Agent Memory Quickstart¶
Status: Shipped. The four
amplihack memorysubcommands (tree,export,import,clean) and the library facade (amplihack_memory::Memory::remember/recall) are present in this checkout. The--enable-memoryflag onamplihack newis shipped; it scaffolds memory wiring into the generated Rust agent crate.
This quickstart covers the agent-memory surfaces in amplihack-rs:
- the top-level
amplihack memory treegraph view - the agent-local
amplihack memory export/amplihack memory importtransfer commands - generated agent packages created with
amplihack new --enable-memory
For the full architectural picture, see Agent Memory Architecture. For a deeper integration walk-through, see Integrate Agent Memory.
Before you start¶
- amplihack-rs built and on
PATH - The default backend (
graph-db, backed by LadybugDB) is used in the examples below. Override with--backend sqliteorAMPLIHACK_MEMORY_BACKEND=sqliteif you have a reason.
1. Inspect the top-level memory graph¶
The tree subcommand prints the hierarchical memory graph for the
current install.
Useful filters (verified against
crates/amplihack-cli/src/cli_subcommands.rs::MemoryCommands::Tree):
amplihack memory tree --depth 2
amplihack memory tree --session test_session_01
amplihack memory tree --type learning
amplihack memory tree --backend sqlite
The --type flag accepts exactly these values today:
conversationdecisionpatterncontextlearningartifact
Any other value is rejected by clap before the command runs.

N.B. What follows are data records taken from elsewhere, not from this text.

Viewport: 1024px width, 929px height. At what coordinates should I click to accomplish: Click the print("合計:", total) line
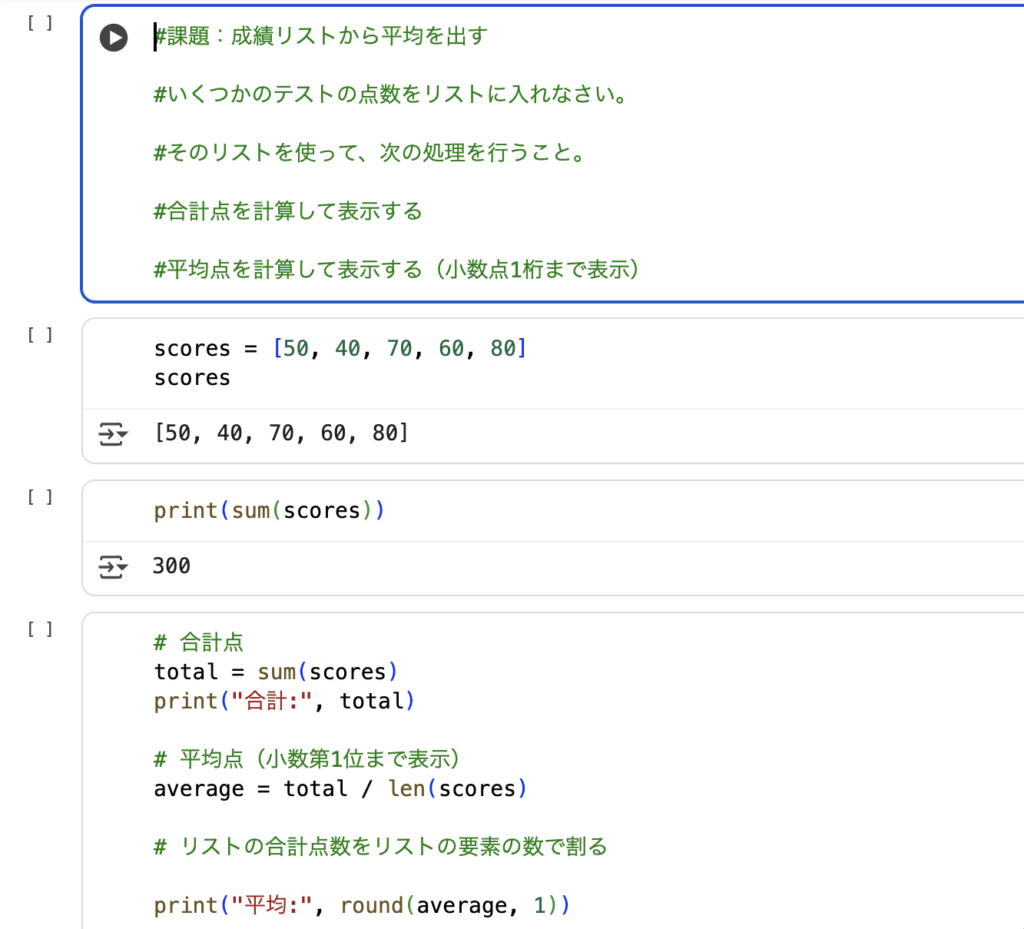tap(284, 701)
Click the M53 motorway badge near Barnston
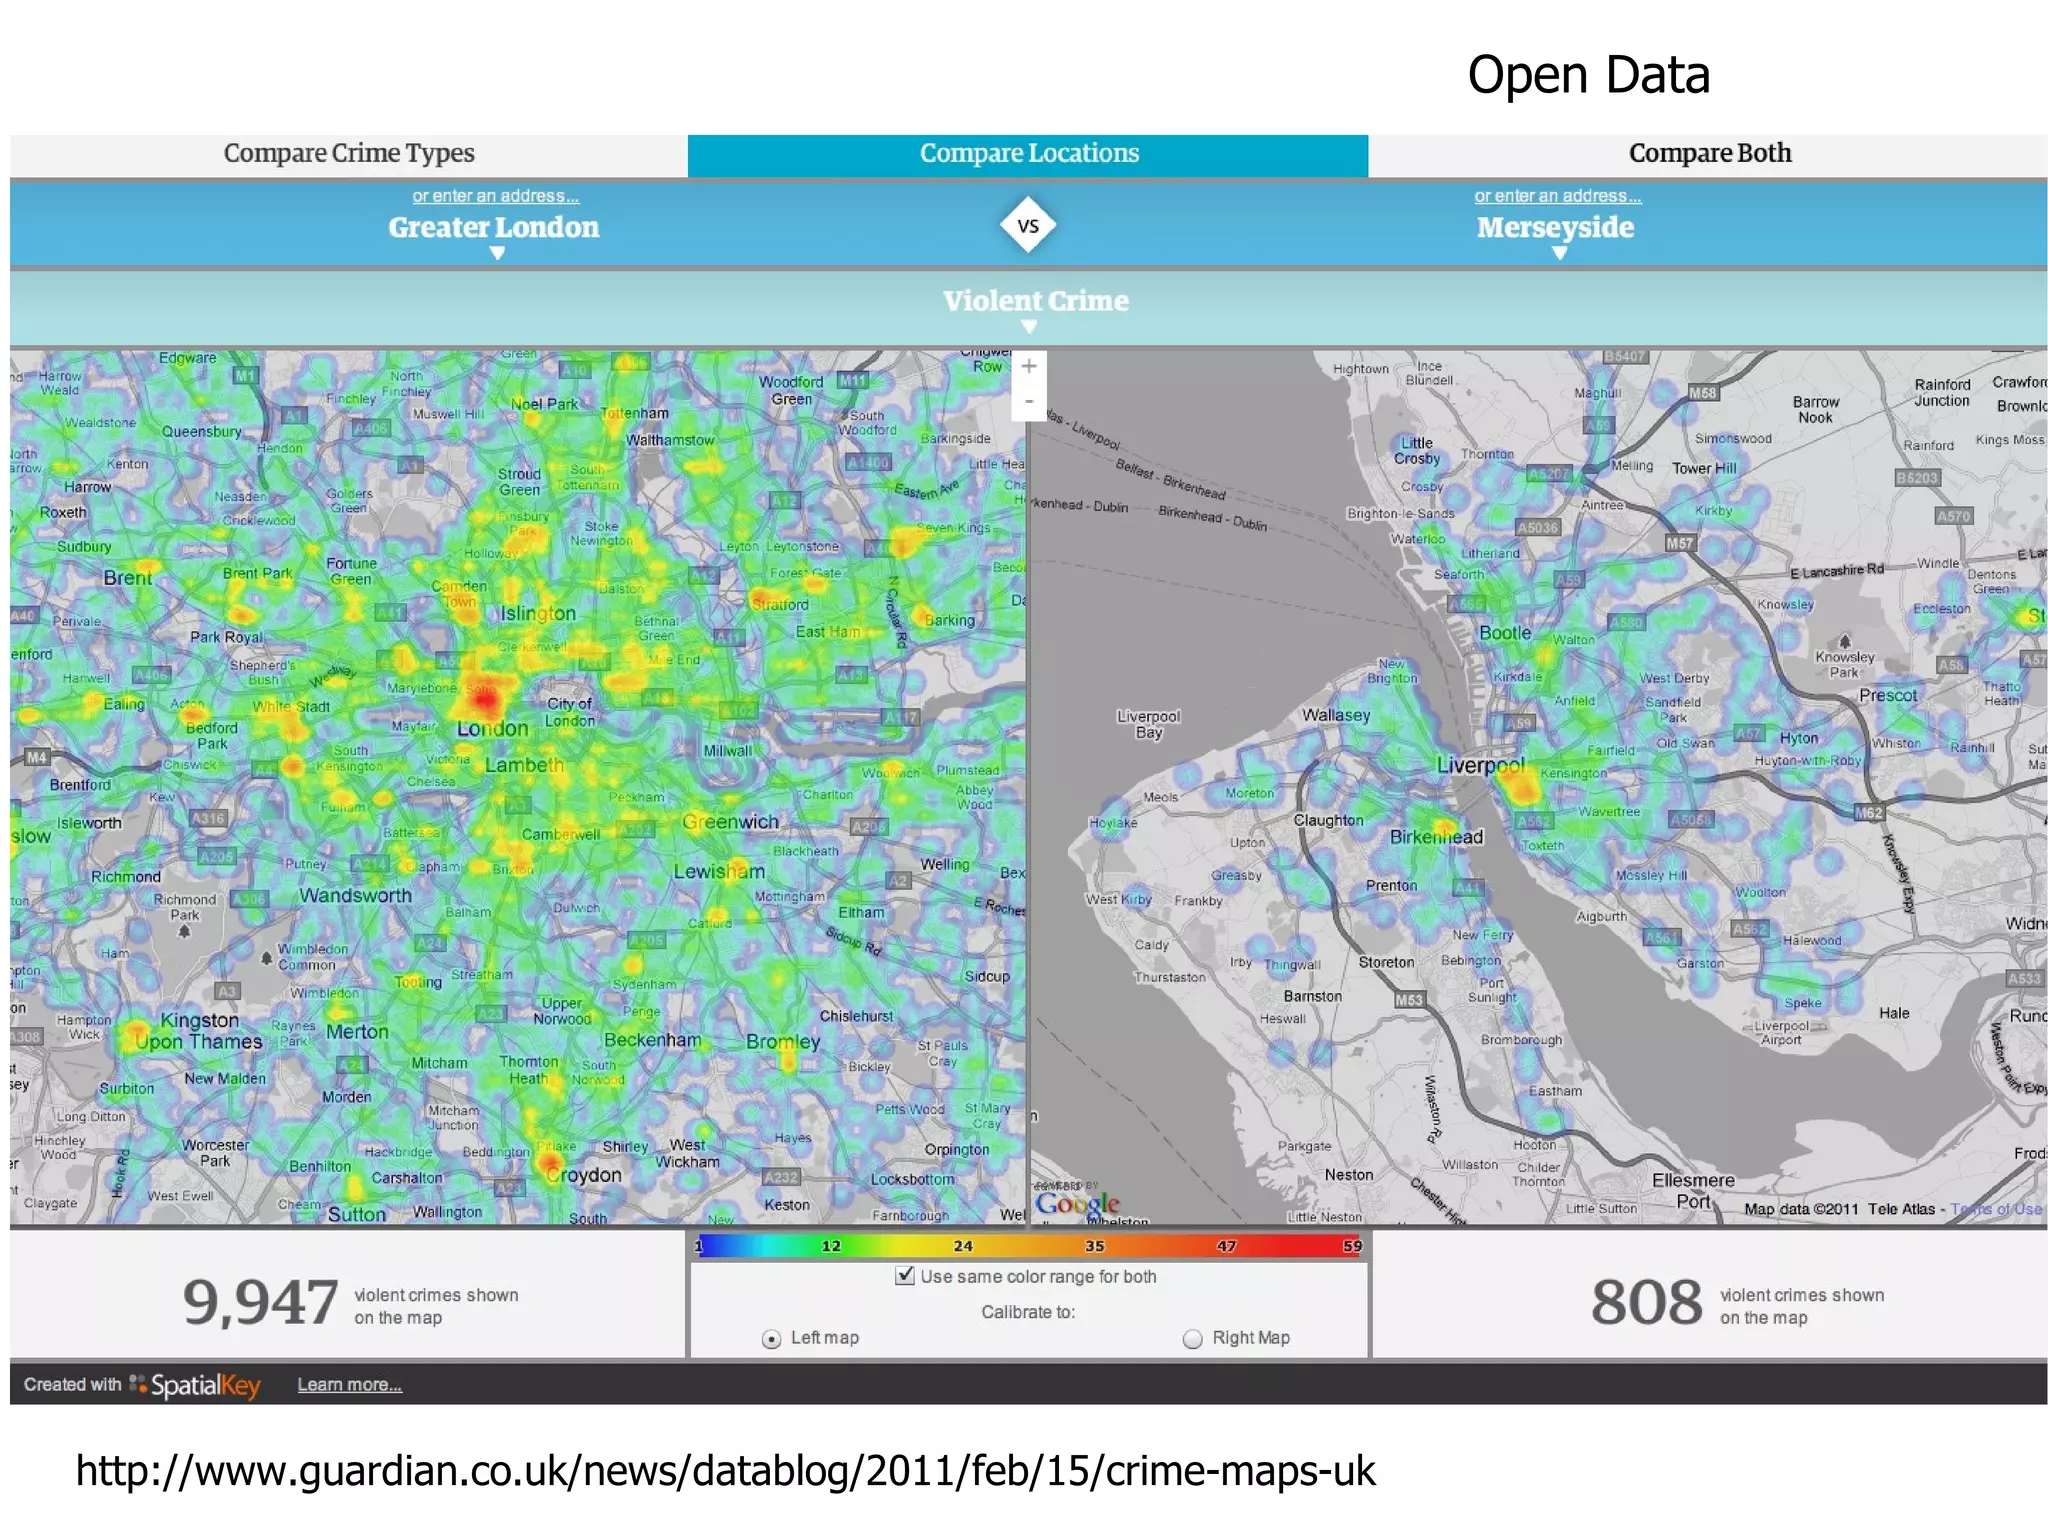The width and height of the screenshot is (2048, 1535). click(1409, 1000)
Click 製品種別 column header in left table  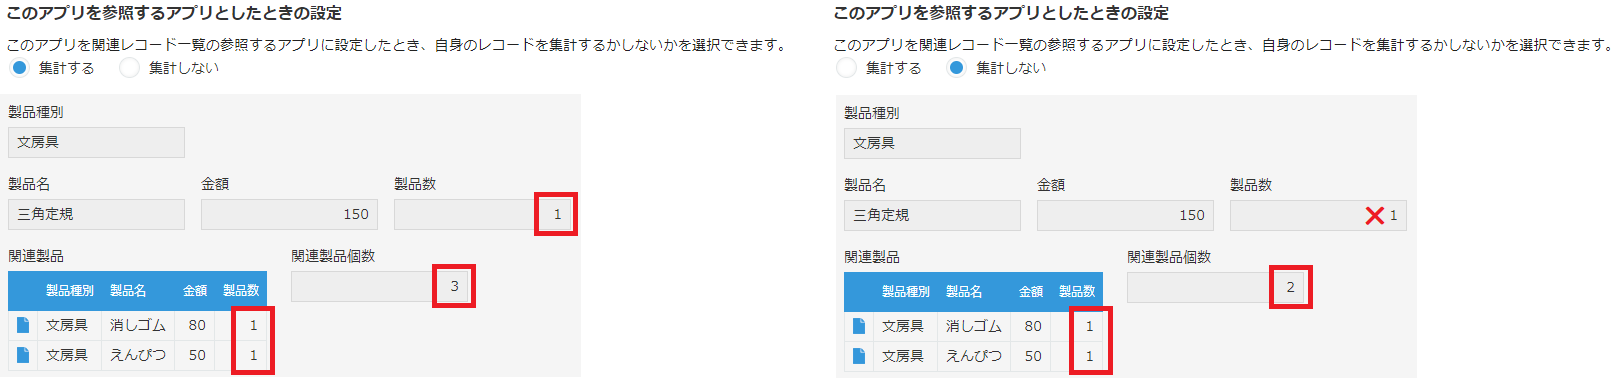pyautogui.click(x=70, y=291)
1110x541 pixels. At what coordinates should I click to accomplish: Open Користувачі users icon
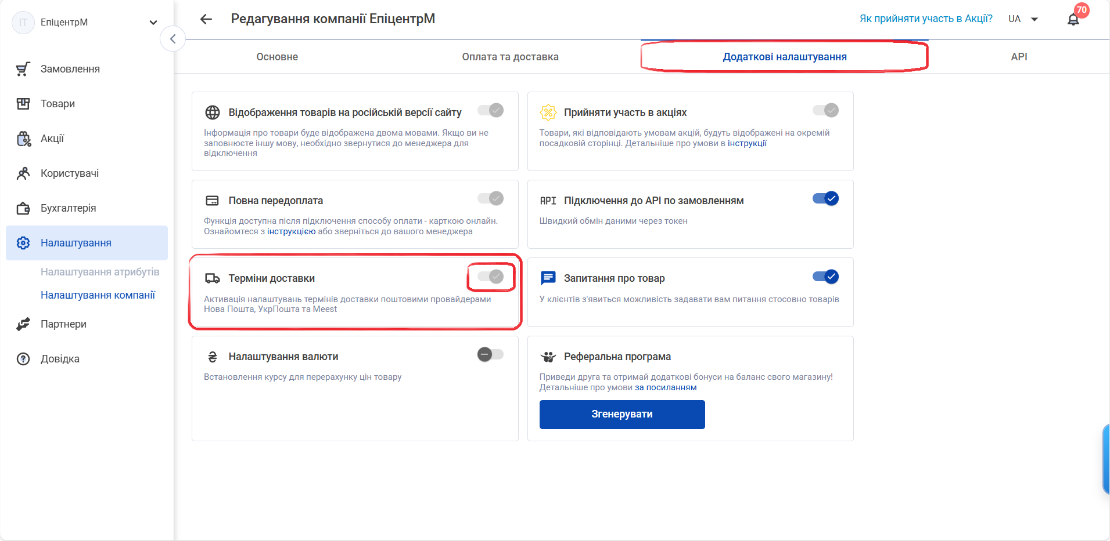coord(23,173)
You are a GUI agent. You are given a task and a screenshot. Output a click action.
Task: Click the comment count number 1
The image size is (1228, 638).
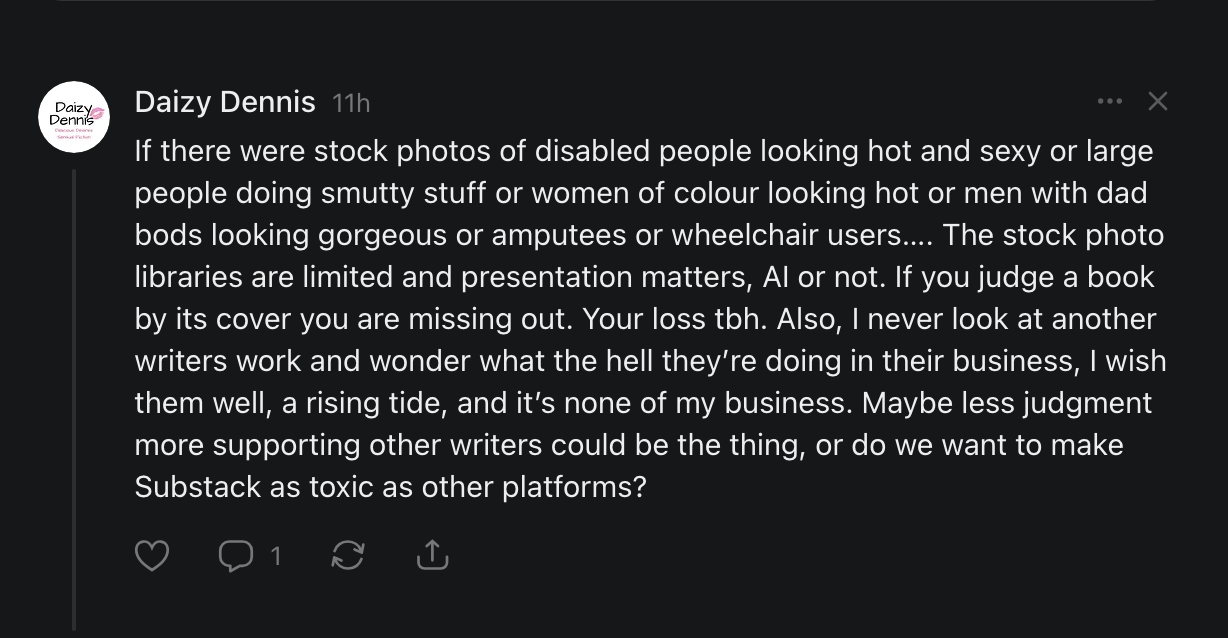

2. Generate a memory-enabled agent¶
amplihack new --enable-memory scaffolds a Rust agent crate that wires
the amplihack-memory facade into its main entry point.
printf '%s\n' \
'Build an agent that investigates deployment failures, remembers repeated causes, and suggests the next debugging step.' \
> goal.md
amplihack new \
--file goal.md \
--name incident-memory-agent \
--enable-memory \
--sdk copilot
The generated crate lives under ./goal_agents/incident-memory-agent/
and includes amplihack-memory as a dependency, so its agent code can
call Memory::remember and Memory::recall directly.
3. Build and run the generated agent¶
There is no Python step. The generated package is a standalone Rust binary; it does not require a Python interpreter to build or run.
4. Export or import an agent's memory¶
Use these when moving an agent's hierarchical memory between machines or environments.
amplihack memory export \
--agent incident-memory-agent \
--output ./incident-memory.json
amplihack memory import \
--agent incident-memory-agent \
--input ./incident-memory.json \
--merge
For raw graph-store replacement instead of JSON merge, use --format
raw-db (the raw-db format mirrors the on-disk LadybugDB layout):
amplihack memory export \
--agent incident-memory-agent \
--output ./incident-memory-db \
--format raw-db
amplihack memory import \
--agent incident-memory-agent \
--input ./incident-memory-db \
--format raw-db
The accepted --format values are json and raw-db. Any other value
is rejected.
5. Clean stale sessions¶
memory clean removes sessions matching a glob pattern. It defaults to
a dry run so you can preview changes:
amplihack memory clean --pattern 'test_*' # dry-run preview
amplihack memory clean --pattern 'test_*' --no-dry-run --confirm
--confirm skips the interactive confirmation prompt, which is useful
in CI.
6. Know which storage you are looking at¶
Three related storage surfaces live in this repo:
- the top-level CLI graph view, used by
memory tree, backed by LadybugDB (graph-db) or SQLite under the amplihack data directory - the agent-local hierarchical store used by
memory export/memory import, scoped per--agent - the per-crate memory wired into a
--enable-memoryagent, accessed through theamplihack_memorylibrary facade
See Memory Backend Architecture for backend selection rules and on-disk layout.